**What you will do:** Please write out the final portion of the records below exactly: the line containing "[Open Computers category menu] (330, 142)", every line after it, and nothing else.

• • • • • • •

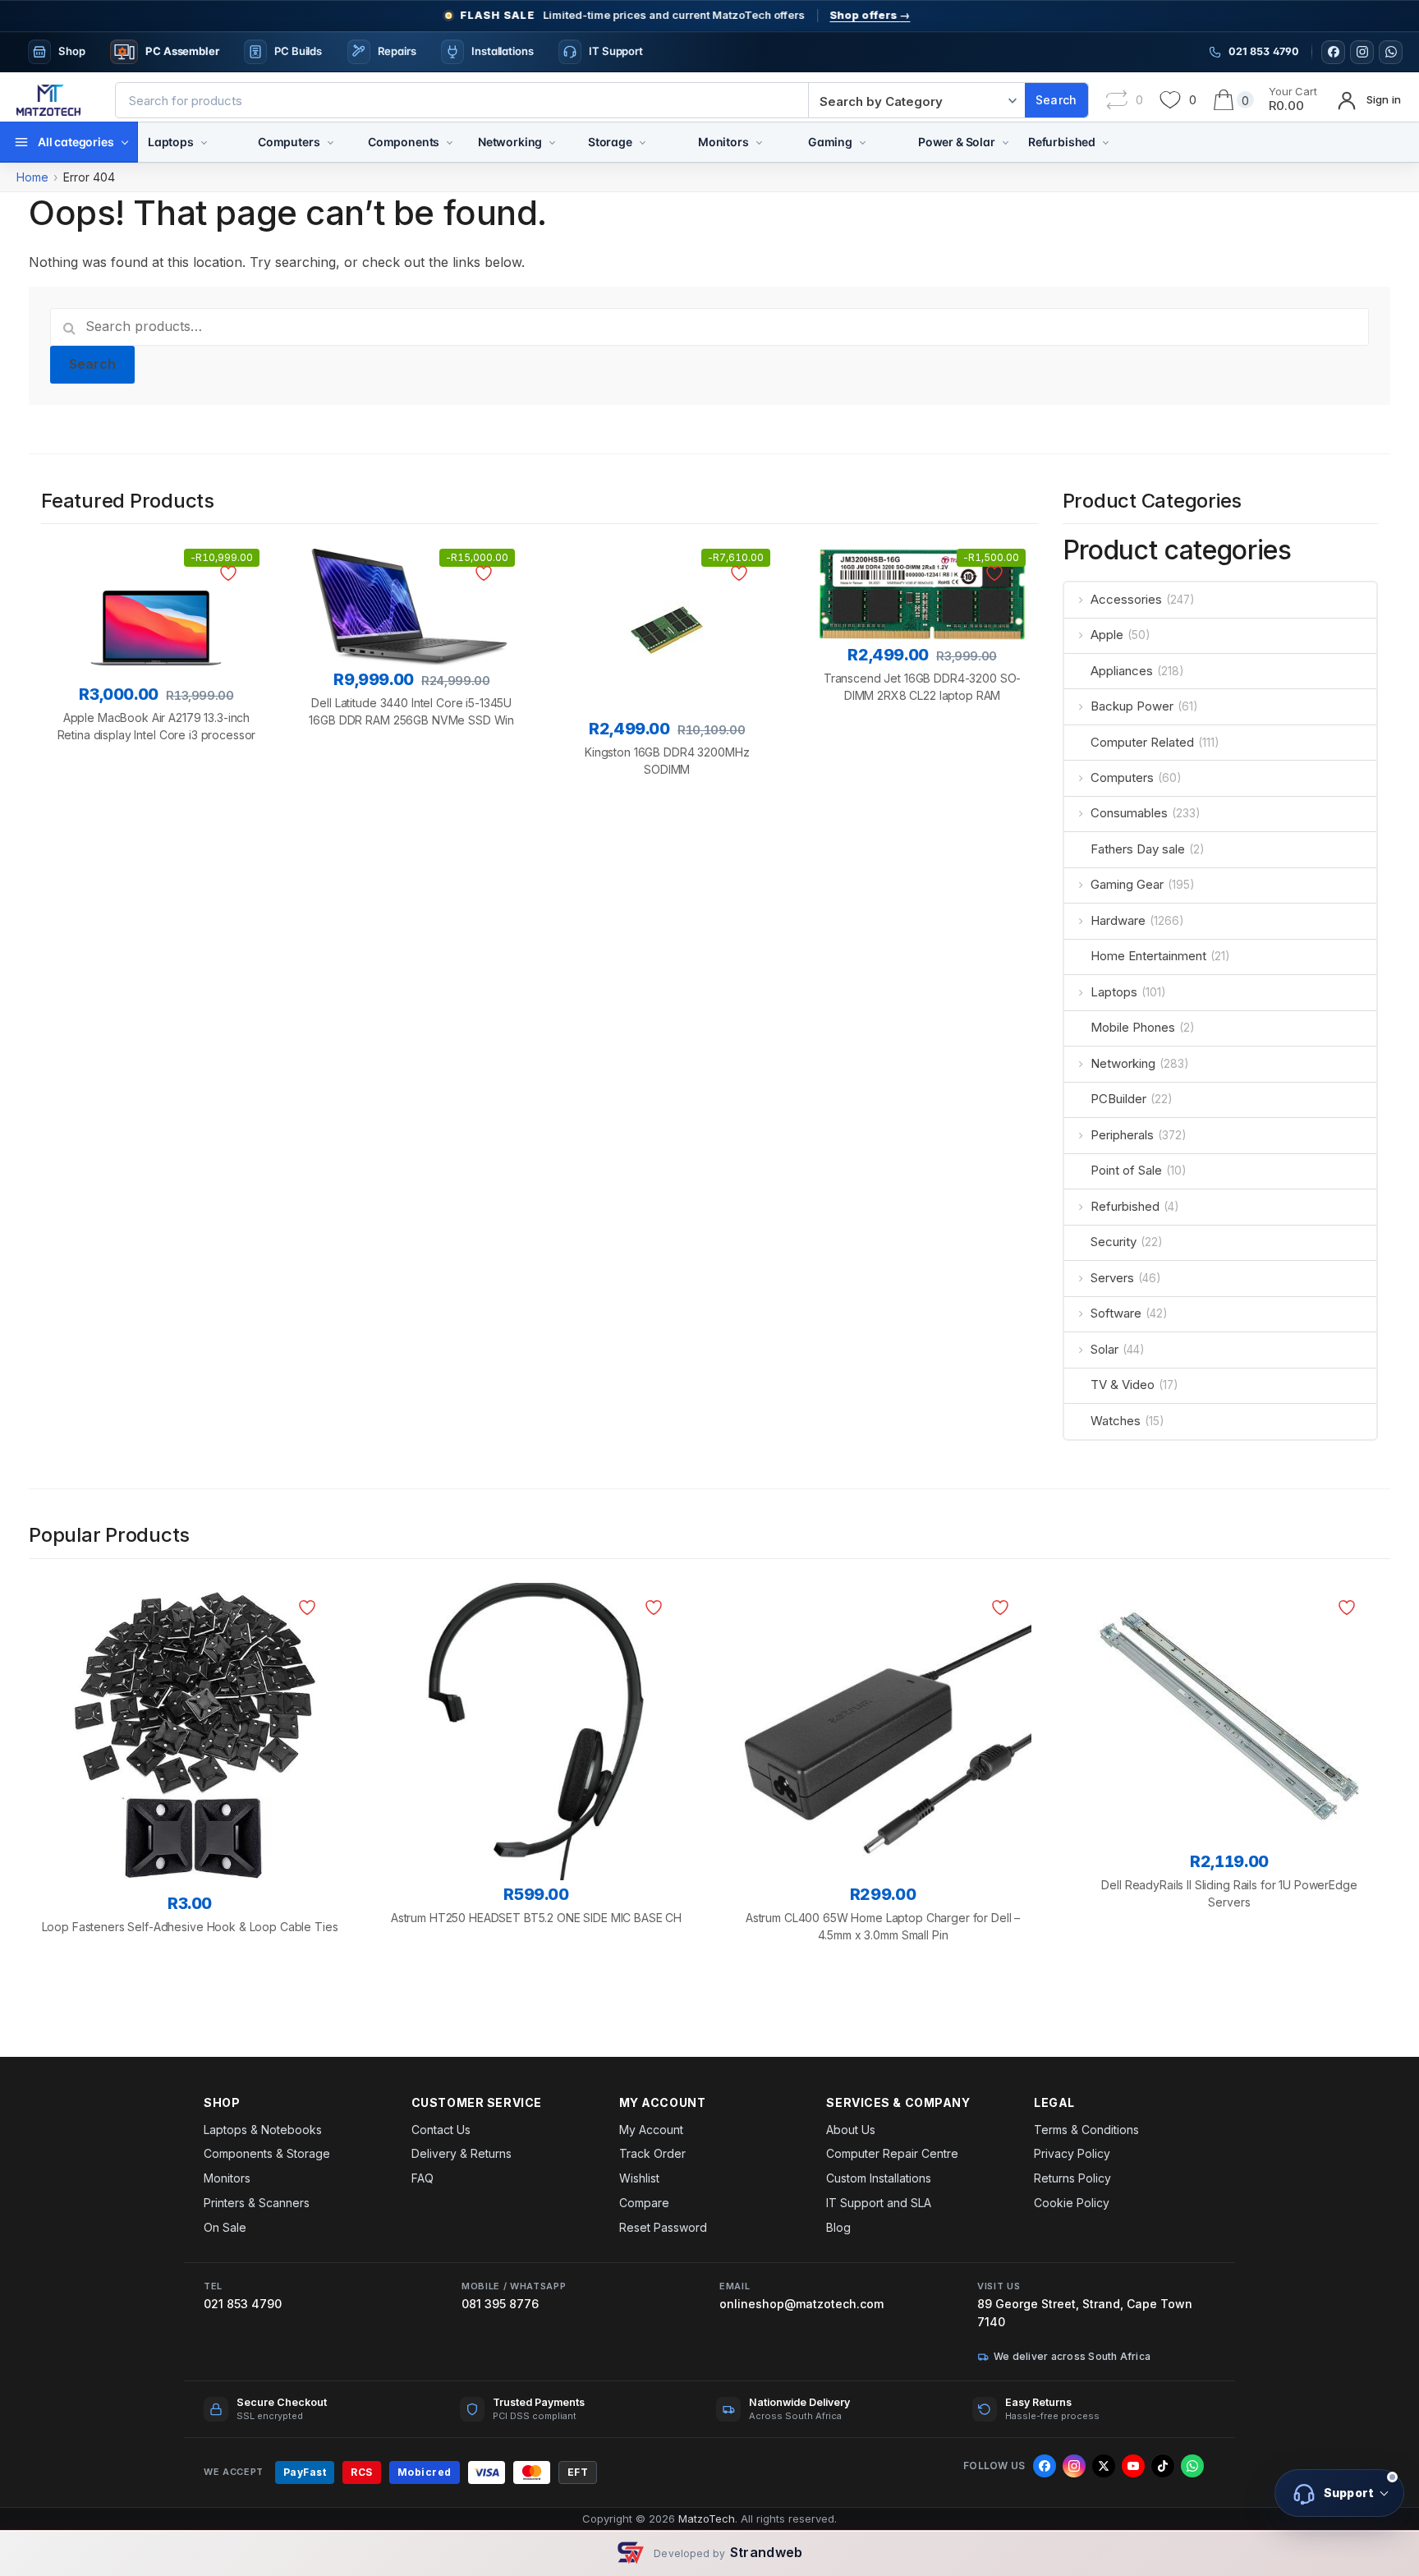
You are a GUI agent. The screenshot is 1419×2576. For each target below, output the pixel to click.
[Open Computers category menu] (330, 142)
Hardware (1118, 920)
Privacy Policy (1072, 2153)
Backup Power (1132, 706)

• • • • • • •

**Answer to this task:**
[Open Computers category menu] (330, 142)
Hardware (1118, 920)
Privacy Policy (1072, 2153)
Backup Power (1132, 706)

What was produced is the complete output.